● REQUEST:
Copy the entries word for word, beginning at the line containing "Open first tweet's 2min timestamp" and continuing through the last line of the entries, and omit the pictures.

● Entries on locating words and elements:
------------------------------------------------------------

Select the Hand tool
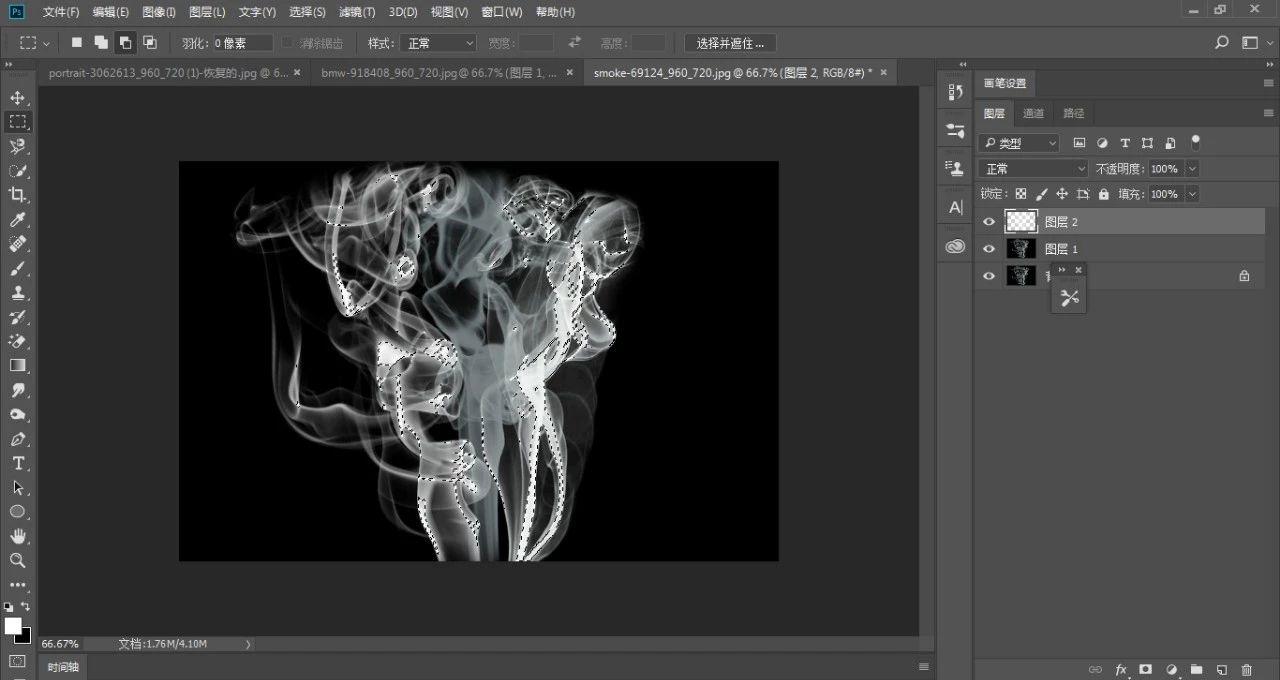This screenshot has width=1280, height=680. (x=17, y=536)
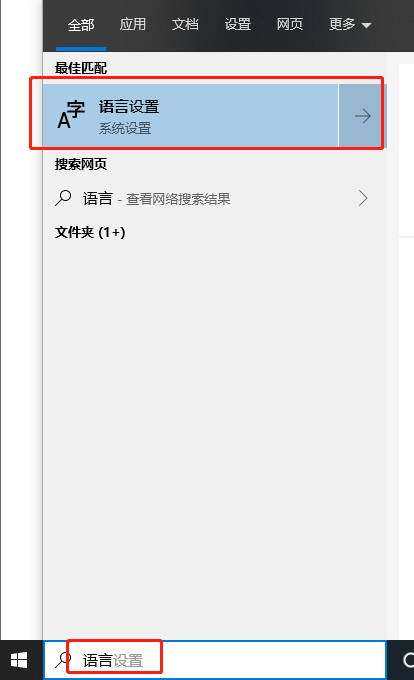Click the 系统设置 subtitle under 语言设置

click(x=125, y=128)
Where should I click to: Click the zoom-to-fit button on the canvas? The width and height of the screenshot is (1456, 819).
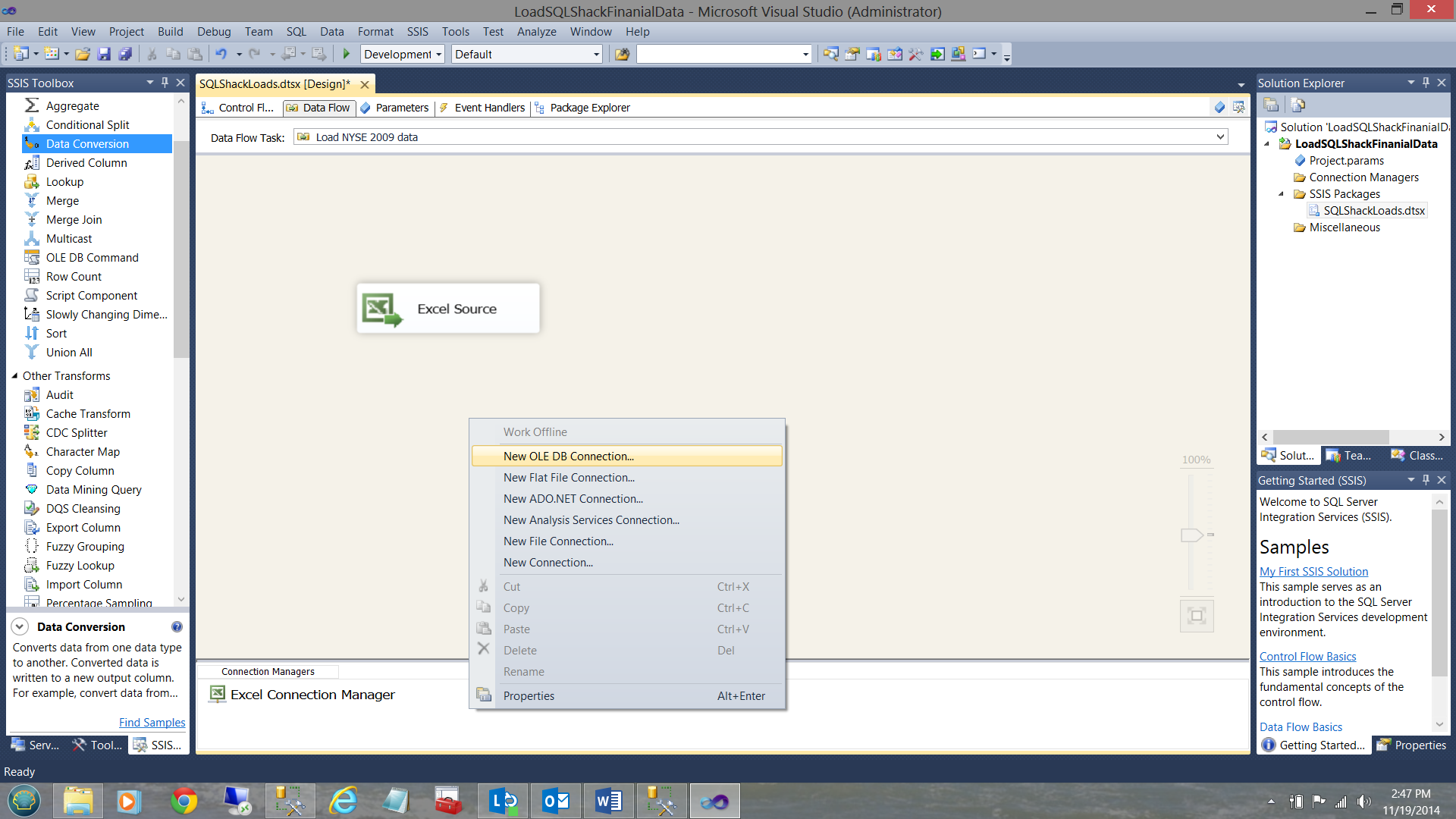coord(1197,616)
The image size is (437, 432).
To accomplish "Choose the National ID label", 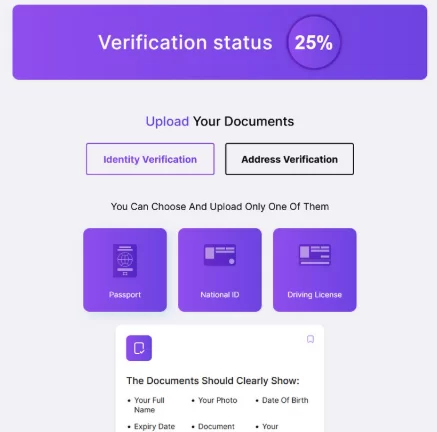I will coord(220,295).
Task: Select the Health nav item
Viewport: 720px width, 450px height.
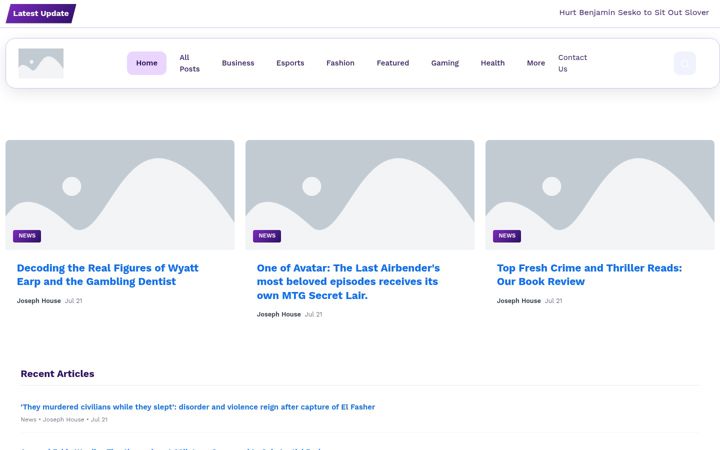Action: point(493,63)

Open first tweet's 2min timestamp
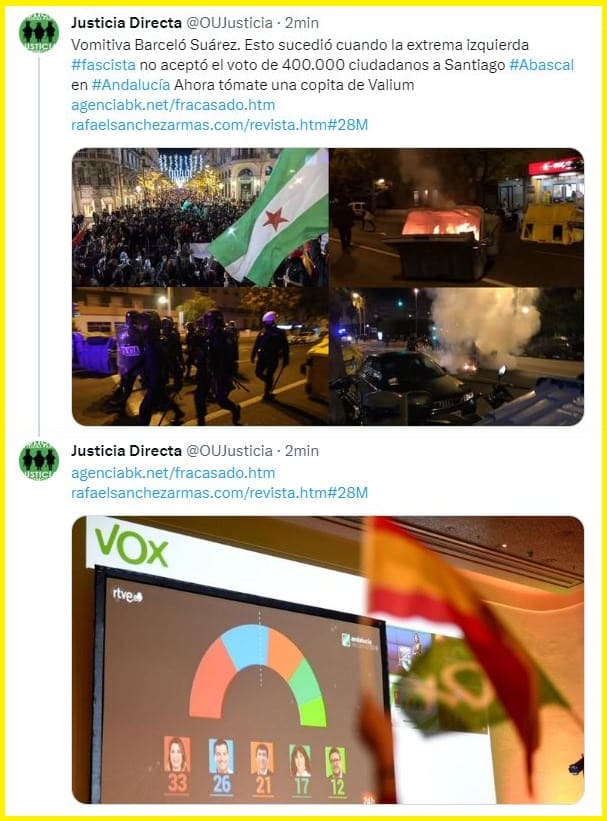point(302,23)
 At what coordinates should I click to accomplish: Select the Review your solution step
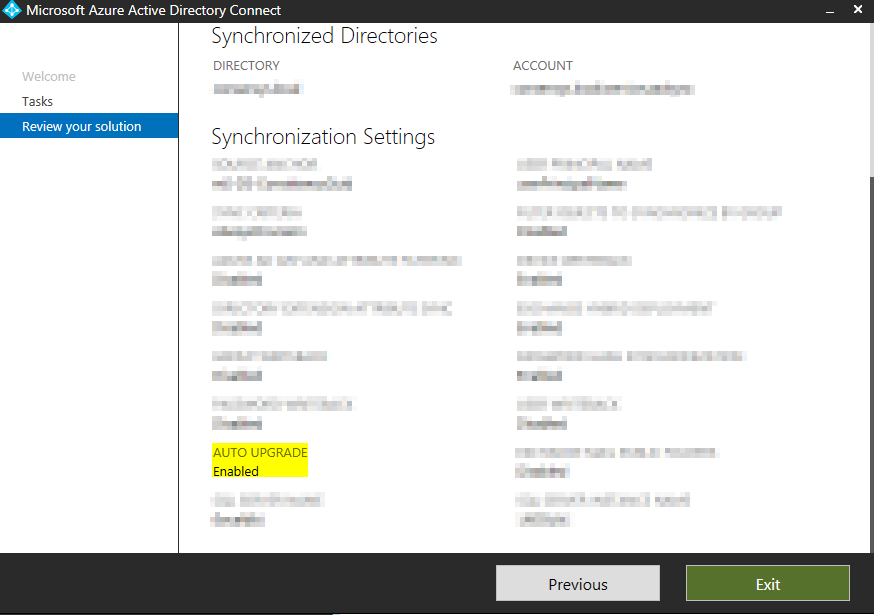[x=82, y=126]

------------------------------------------------------------

● EXERCISE OUTPUT:
Open first tweet's 2min timestamp
point(302,23)
 At what coordinates should I click to accomplish: Select the Review your solution step
[x=82, y=126]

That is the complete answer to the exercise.